I,m sure mine came in with some java moss i bought off ebay .....its now spreading to the amazon swords


----------



## Westyggx (22 Mar 2012)

Mine came off Riccia from eBay :/


----------



## hotweldfire (22 Mar 2012)

ceg4048 said:
			
		

> Westyggx said:
> 
> 
> 
> ...



Then I reckon hair isn't CO2 related algae. Excel has very effectively killed BBA and cladaphora in my tank but has absolutely no effect on hair, even when dosed neat with affected hardscape above water during water change and left on for 20 mins without water going back in.

I wrote about my problem with this stuff on my journal. I've got no sign of CO2 related deficiencies on my plants, in fact they are pearling like mental about an hour after lights on, growing at a fantastic rate and there is good flow and distribution. This is even the case with the mini xmas moss and the hair algae is all over it. I have reduced photo period to 6 hours with no noticeable effect.

Maybe I've misunderstood Clive. I took CO2 related algae to mean there isn't enough CO2 in the tank for the plants' requirements given the growth rate driven by the lighting. As a result there are plant deficiencies such that the algae feeds off the waste produced by the failing plant and is able to take advantage of nutrients in the water column that the plant can't (because the plant is failing).

How does this hold when the plant isn't failing?


----------



## ceg4048 (22 Mar 2012)

Hi mate,
             Hair is definitely CO2 related. Plants pearling does not mean that they are at peak health. They can pearl and grow if they are able to produce enough food, but the presence of the algae indicates that something is still wrong healthwise.

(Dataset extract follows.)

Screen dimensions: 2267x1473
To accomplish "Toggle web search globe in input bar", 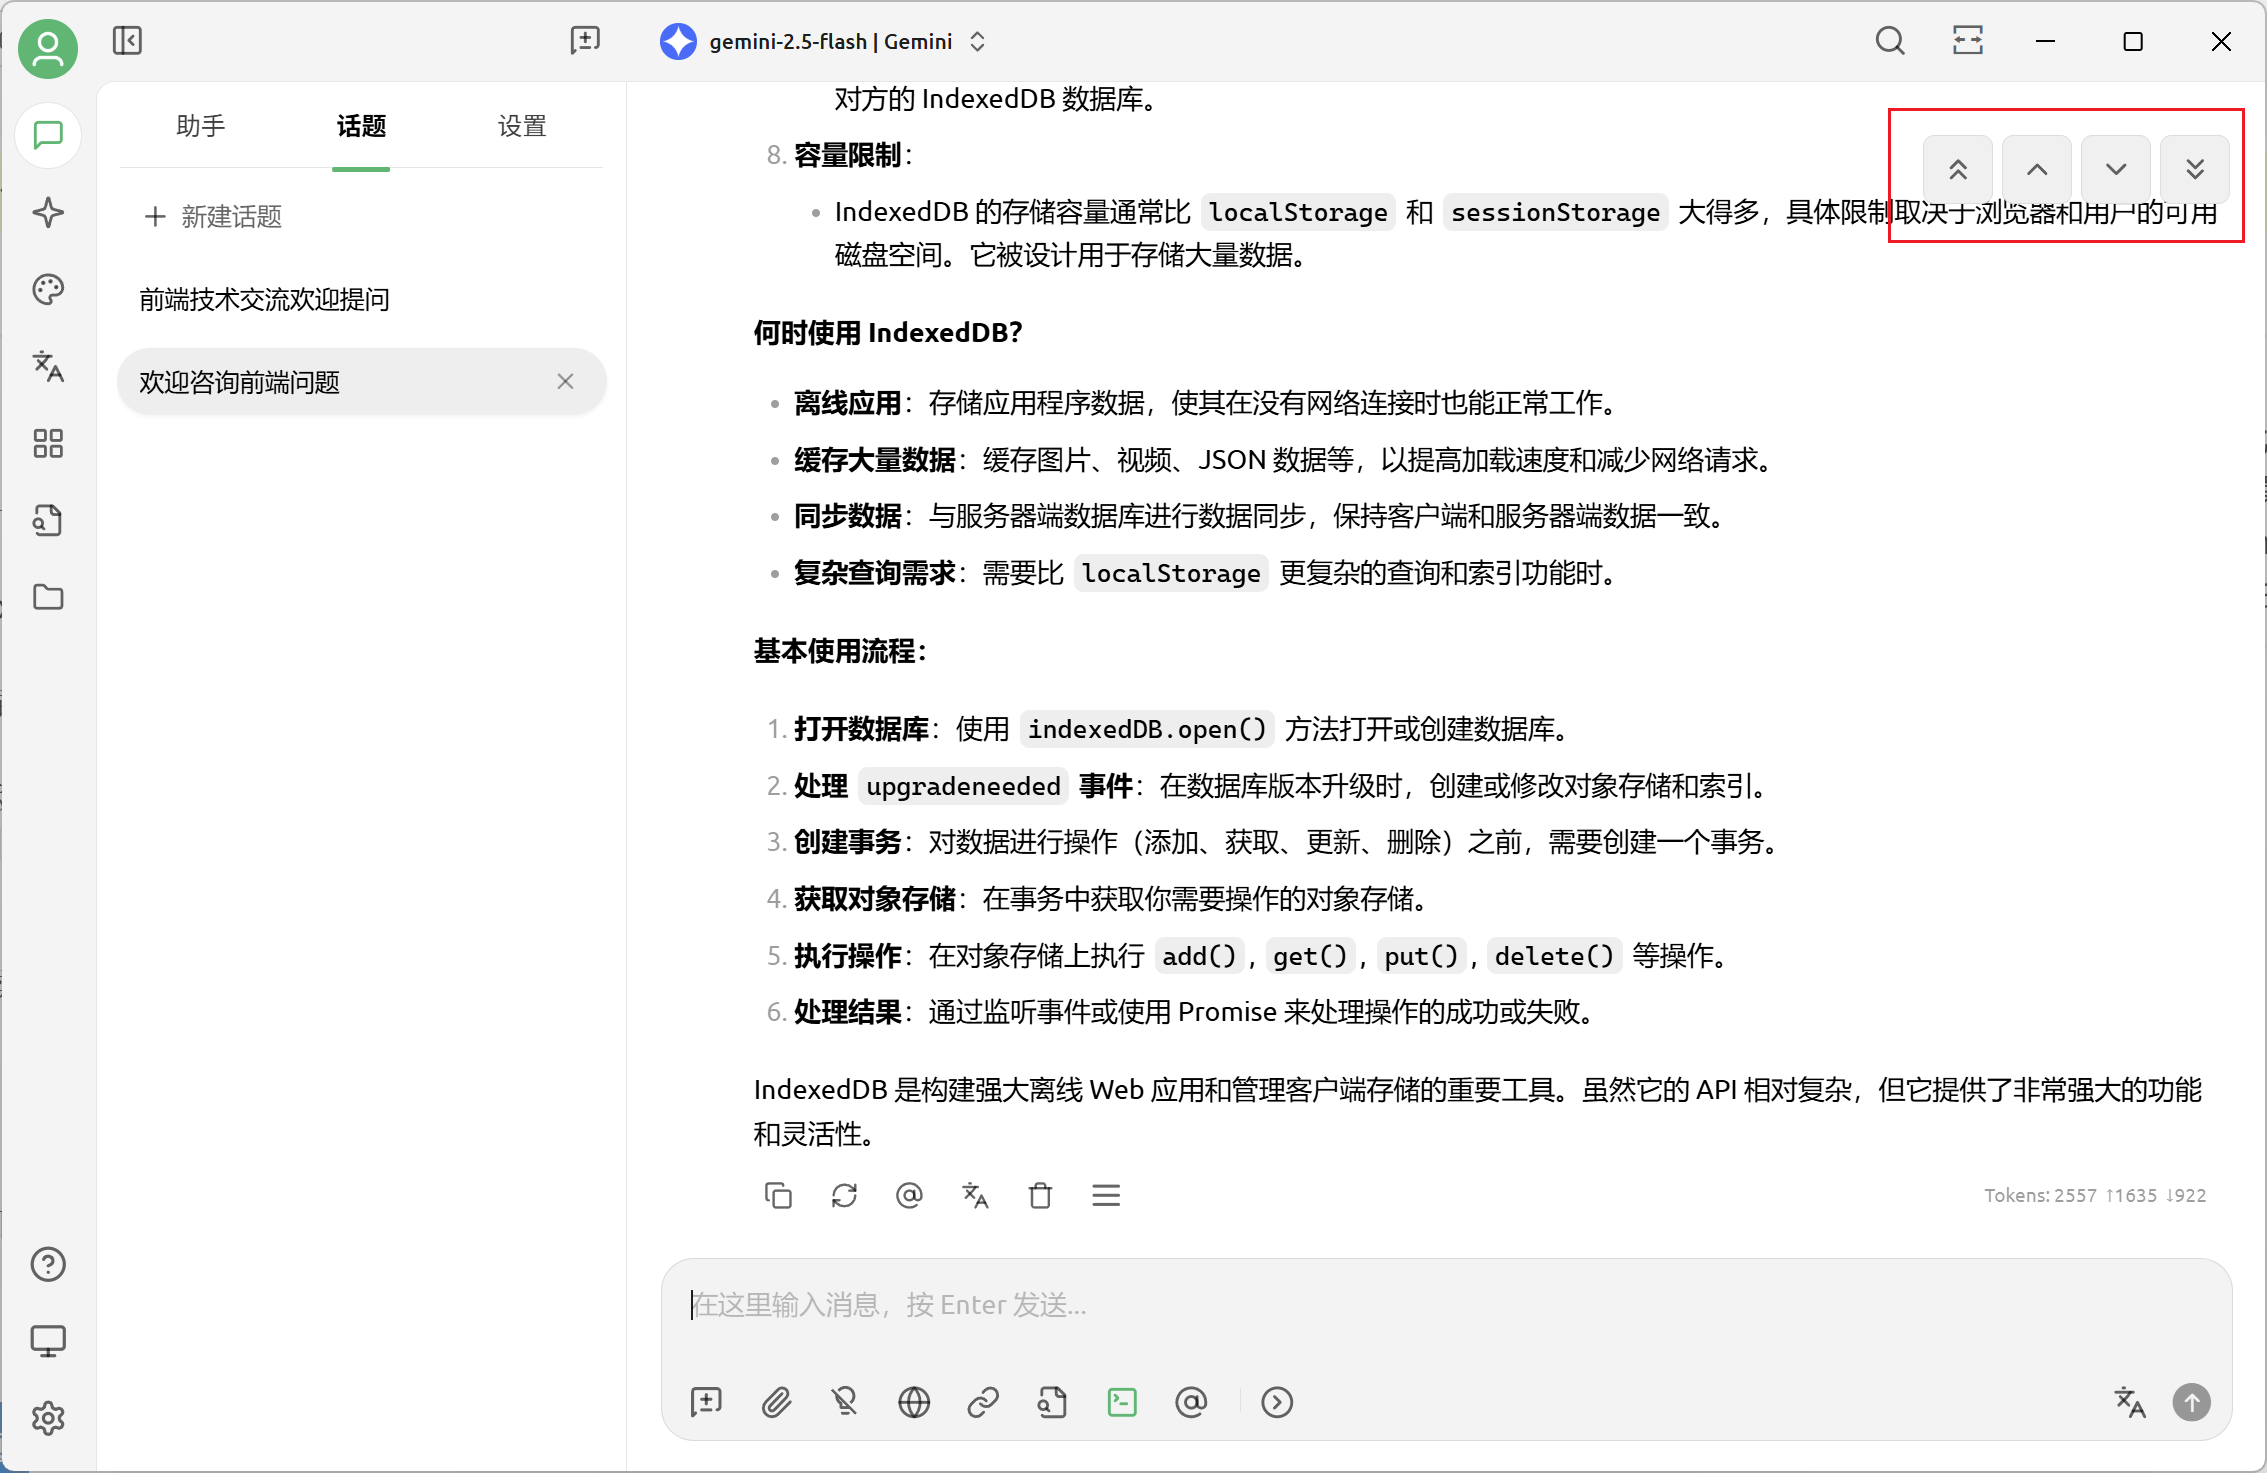I will (x=914, y=1402).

You should never use pearling as the sole indicator of plant health because it is a result of a combination of environmental as well as plant factors. Algae can pearl equally well.

Another possibility is that it is not hair algae but that it's something else. Did you try daily 2X-3X the bottle suggested dosing and the large input at water change time along with multiple water changes? The effect should be exactly as described by Porksword, the strands turn white and die off. Each algae as well as each plant has it's own tolerance level of Excel, so one may be more easy to eradicate than another using the liquid.

Cheers,


----------



## hotweldfire (24 Mar 2012)

Mate, I hear what you're saying. I understand that one shouldn't rely on presence of pearling as an indicator of plant health. However, all I can see is healthy growing plants. Can't see any deficiencies. 

I think it's interesting that you said algae can pearl too, which it does in my tank. Along with the moss it's growing on. But why assume that the presence of the algae indicates deficiencies in the plants? Why can't they both be healthy?


----------



## ceg4048 (25 Mar 2012)

Hi mate,
              Well, because algae growing on a plant is always a parasitic or predatory relationship, not a symbiotic one. When you see vultures flying around, what does that tell you, for example? It never means that both the vultures and the victims are healthy. Having said that, if you're satisfied having both, and if the energy required to eradicate the algae is too much, then this is not really a big deal, but it does suggest that the "next" thing to go wrong will affect the plants more adversely than it would ordinarily.

Cheers,


----------



## hotweldfire (27 Mar 2012)

Thank you mate, that makes sense. There is an alternative explanation though. The hair algae is primarily on the moss. This suggests that it is dirt - i.e. low levels of ammonia that it is able to utilise faster than the moss which is also a debris sponge.


----------



## Westyggx (27 Mar 2012)

Hi mate, i got rid of 90% of my hair algae since swapping light intensity from MH to 2 x 39w T5, i also dosed 12ml of Easylife Algexit each week for 5 weeks. I also remove any effected stem. It is so far under control.


----------



## hotweldfire (27 Mar 2012)

Interesting. I was eyeing up some of that stuff in a shop the other day but couldn't quite bring myself to go there. Am hoping my rampant vivipara will start to diffuse the light in the tank so reduce the algae.


----------



## Westyggx (27 Mar 2012)

hotweldfire said:
			
		

> Interesting. I was eyeing up some of that stuff in a shop the other day but couldn't quite bring myself to go there. Am hoping my rampant vivipara will start to diffuse the light in the tank so reduce the algae.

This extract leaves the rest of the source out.